TRY IT: Transcribe each line of the material with no alterations.

Content starts

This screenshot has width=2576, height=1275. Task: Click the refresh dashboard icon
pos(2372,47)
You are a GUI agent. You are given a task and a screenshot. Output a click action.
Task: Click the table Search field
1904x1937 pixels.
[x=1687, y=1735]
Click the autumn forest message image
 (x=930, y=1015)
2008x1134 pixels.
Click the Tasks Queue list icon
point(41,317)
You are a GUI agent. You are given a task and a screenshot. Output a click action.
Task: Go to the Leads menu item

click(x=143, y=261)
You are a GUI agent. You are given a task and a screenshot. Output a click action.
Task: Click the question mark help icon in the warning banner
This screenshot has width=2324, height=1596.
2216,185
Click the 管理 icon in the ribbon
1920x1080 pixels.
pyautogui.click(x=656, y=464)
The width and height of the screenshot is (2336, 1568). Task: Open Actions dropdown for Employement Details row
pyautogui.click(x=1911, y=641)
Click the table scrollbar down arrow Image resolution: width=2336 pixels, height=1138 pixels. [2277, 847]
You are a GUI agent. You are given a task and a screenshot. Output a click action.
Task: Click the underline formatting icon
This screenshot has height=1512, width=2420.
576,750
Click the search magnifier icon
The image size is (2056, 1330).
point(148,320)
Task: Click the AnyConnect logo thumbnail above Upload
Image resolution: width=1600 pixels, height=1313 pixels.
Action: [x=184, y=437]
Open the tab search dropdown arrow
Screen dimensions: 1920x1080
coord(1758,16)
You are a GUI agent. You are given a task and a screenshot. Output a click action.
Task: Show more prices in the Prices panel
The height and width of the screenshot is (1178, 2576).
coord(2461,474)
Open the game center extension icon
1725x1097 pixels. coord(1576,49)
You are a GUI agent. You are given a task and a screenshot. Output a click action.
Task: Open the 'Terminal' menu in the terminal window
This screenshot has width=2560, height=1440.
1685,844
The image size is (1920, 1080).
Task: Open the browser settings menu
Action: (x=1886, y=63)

Content ends

SOLUTION FOR THIS EXERCISE:
This screenshot has width=2576, height=1275. Task: Click the refresh dashboard icon
pos(2372,47)
You are a GUI agent. You are given a task and a screenshot. Output a click action.
Task: Click the table Search field
1904x1937 pixels.
[x=1687, y=1735]
Click the autumn forest message image
 (x=930, y=1015)
2008x1134 pixels.
Click the Tasks Queue list icon
point(41,317)
You are a GUI agent. You are given a task and a screenshot. Output a click action.
Task: Go to the Leads menu item

click(x=143, y=261)
You are a GUI agent. You are given a task and a screenshot. Output a click action.
Task: Click the question mark help icon in the warning banner
This screenshot has width=2324, height=1596.
2216,185
Click the 管理 icon in the ribbon
1920x1080 pixels.
pyautogui.click(x=656, y=464)
The width and height of the screenshot is (2336, 1568). Task: Open Actions dropdown for Employement Details row
pyautogui.click(x=1911, y=641)
Click the table scrollbar down arrow Image resolution: width=2336 pixels, height=1138 pixels. [2277, 847]
You are a GUI agent. You are given a task and a screenshot. Output a click action.
Task: Click the underline formatting icon
This screenshot has height=1512, width=2420.
576,750
Click the search magnifier icon
The image size is (2056, 1330).
point(148,320)
Task: Click the AnyConnect logo thumbnail above Upload
Image resolution: width=1600 pixels, height=1313 pixels.
Action: [x=184, y=437]
Open the tab search dropdown arrow
Screen dimensions: 1920x1080
coord(1758,16)
You are a GUI agent. You are given a task and a screenshot. Output a click action.
Task: Show more prices in the Prices panel
The height and width of the screenshot is (1178, 2576).
coord(2461,474)
Open the game center extension icon
1725x1097 pixels. coord(1576,49)
You are a GUI agent. You are given a task and a screenshot. Output a click action.
Task: Open the 'Terminal' menu in the terminal window
This screenshot has width=2560, height=1440.
1685,844
The image size is (1920, 1080).
Task: Open the browser settings menu
Action: (x=1886, y=63)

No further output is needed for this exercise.